After ever-so-politely but accurately ascribing proper blame for the war, directly but meekly contradicting everything Trump is saying these days, Levin dares to push just a little bit farther, before surrendering all his credibility yet again.

First, the daring push: “Elections have consequences, so be it. But I want to make sure the facts are on the table and you, the American people, draw your own conclusion.” In other words, Trump won the election, and he is anti-Ukraine and anti-Zelensky, but Levin wishes to make sure “the American people” have the facts and draw their own conclusions. But how could anyone not living under a rock for the past three years fail to know the relevant facts about this war by now? To whom is Levin addressing this bizarre call to acknowledge the obvious? The answer of course is that he is addressing his own audience, which is to say millions of Trump-loving cultists who have bought into the same Putin propaganda their idol believes, and for the same reason: Their souls have been trapped for the past nine years in a media and political echo chamber that is created, owned, and operated by the Kremlin. And Mark Levin himself, a former proud Reaganite, has been one of the most loyal servants of that echo chamber, and has helped to legitimize and sanction it repeatedly, through every one of Trump’s blatant atrocities against America’s institutions and moral premises, since 2016.
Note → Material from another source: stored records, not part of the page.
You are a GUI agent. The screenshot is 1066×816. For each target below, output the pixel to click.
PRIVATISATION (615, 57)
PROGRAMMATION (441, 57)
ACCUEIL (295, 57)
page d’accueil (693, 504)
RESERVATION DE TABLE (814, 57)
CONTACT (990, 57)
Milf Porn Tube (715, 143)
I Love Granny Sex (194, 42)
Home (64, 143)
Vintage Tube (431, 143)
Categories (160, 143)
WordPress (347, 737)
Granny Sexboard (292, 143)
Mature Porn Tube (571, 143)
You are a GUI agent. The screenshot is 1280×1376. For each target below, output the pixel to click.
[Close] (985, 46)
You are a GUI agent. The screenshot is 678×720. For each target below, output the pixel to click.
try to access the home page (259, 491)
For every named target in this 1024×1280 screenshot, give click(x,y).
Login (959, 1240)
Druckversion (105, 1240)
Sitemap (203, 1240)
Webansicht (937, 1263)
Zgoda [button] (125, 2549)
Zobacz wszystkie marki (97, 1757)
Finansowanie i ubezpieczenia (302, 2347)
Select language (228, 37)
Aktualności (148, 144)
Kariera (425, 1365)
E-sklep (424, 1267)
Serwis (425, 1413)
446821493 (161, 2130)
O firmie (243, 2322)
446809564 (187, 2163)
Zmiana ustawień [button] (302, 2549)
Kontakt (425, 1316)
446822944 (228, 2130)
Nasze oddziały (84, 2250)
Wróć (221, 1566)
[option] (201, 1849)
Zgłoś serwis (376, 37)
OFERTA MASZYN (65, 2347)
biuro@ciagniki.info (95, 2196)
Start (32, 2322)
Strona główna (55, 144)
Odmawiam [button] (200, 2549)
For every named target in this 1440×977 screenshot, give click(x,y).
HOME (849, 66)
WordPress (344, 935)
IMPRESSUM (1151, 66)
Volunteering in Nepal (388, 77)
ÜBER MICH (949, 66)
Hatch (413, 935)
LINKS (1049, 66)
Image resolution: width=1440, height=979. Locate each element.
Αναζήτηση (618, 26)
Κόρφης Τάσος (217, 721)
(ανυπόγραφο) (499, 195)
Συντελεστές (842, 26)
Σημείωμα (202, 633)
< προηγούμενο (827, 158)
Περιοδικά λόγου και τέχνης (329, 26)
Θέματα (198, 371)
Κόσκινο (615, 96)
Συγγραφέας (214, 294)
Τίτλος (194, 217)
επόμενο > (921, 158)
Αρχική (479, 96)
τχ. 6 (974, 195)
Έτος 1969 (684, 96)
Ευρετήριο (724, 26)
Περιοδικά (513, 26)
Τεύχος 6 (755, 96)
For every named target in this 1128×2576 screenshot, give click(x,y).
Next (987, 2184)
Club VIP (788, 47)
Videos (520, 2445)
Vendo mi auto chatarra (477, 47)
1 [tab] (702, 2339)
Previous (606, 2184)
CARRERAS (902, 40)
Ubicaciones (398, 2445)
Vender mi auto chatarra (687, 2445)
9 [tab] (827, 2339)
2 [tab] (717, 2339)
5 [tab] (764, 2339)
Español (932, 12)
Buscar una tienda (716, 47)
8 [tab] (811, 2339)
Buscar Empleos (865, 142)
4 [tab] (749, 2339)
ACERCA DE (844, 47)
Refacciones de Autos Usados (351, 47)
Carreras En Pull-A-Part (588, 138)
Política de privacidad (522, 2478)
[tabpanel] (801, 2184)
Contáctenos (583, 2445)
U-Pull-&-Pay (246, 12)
And then the pitiful attempt at a face-saving apology to the master and return to the fold: “MAGA doesn’t support Putin.” Yes it does, Mark. It does and it has and it will. Always. Because MAGA — a slogan that is also the most absurdly obvious lie in the history of The Ministry of Truth — exists for Putin’s benefit. Trump is merely proving that today, trying to make up for the time he and his hero lost during the Biden administration. When Trump says, as he does incessantly, that this war would never have happened if he had been president in 2022, he is merely saying, with the thinnest veil, that he would have ensured that Putin got what he wanted without having to invade — the “security guarantees,” the absorption of the “Russian territories,” and a strong anti-NATO, Putin-normalizing voice in the White House.

For Levin to say MAGA is not pro-Putin is merely to say that Levin himself is still squeamish about the idea of appearing pro-Putin by continuing to support a pro-Putin president who was elected by a grassroots populist movement that overwhelmingly approves of that president’s pro-Putin position and is therefore hoping for Ukraine’s defeat and surrender. It is not just Tucker Carlson, Candace Owens, and other profiteering blowhards of the MAGA fringe, Mark — although you would do well to ask yourself why such obviously money-obsessed showmen would think it in their best interests to take such a vocal anti-Ukraine stand throughout this war, as though they had reason to think this stand would play well with the cult. It is Senators Mike Lee and Rand Paul, among others, former Tea Party stalwarts who have been consistently spouting Putin talking points and smearing Zelensky in exactly the same terms Trump has taken to using in recent days. It is all the best-known MAGA congresspersons who rant and scream against Ukraine, and attend pro-Putin rallies.

Every one of the millions of Americans who once belonged to the Tea Party movement, but who has, like Levin, sold his mind to anti-Constitutional Trump-cult populism for the past nine years, knows very well — it is impossible not to know — that Trump is a Putin admirer and lapdog, and that Trump’s friendliest and most popular media voices have been increasingly fervent in attacking Ukraine’s right to defend herself, along with denying that America has any legitimate interests in helping her fend off Putin’s practice-run attack against a massive European neighbor.

In spite of all this, Levin, begging reality to match his broken soul’s rationalizing necessities, has the gall to insist that “MAGA doesn’t support Putin.” Sorry, Mark, but if MAGA has anything to do with Donald Trump, his administration, his leading allies in Congress and the media, and his personal brand of populist demagoguery, then it most certainly does support Putin.